_TO DO_
Lines with "will" in the entries below: count them and reply with the number alone.

(Records from a collection)
=====
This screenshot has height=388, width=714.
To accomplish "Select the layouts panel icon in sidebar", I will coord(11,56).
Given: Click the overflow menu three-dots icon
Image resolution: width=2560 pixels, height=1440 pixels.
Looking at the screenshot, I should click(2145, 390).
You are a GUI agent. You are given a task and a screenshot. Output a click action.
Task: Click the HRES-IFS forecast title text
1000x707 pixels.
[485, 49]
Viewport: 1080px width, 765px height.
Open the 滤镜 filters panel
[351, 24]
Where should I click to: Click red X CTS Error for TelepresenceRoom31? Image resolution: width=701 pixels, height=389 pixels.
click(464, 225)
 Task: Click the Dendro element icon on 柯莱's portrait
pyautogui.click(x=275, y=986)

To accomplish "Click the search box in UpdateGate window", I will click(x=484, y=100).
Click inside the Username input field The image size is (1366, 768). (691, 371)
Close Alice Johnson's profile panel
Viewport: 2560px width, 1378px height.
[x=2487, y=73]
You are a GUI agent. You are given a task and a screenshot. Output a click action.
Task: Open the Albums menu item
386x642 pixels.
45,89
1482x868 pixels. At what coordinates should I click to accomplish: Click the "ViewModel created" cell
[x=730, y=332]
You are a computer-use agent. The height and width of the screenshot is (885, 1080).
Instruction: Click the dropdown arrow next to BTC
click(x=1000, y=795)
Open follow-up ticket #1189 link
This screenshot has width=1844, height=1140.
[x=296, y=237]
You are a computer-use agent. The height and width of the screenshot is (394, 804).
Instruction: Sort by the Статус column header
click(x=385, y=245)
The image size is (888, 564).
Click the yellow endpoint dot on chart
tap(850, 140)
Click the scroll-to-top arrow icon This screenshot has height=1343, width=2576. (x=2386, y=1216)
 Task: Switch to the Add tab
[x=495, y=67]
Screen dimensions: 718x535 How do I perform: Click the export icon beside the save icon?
=====
_REPLY_
2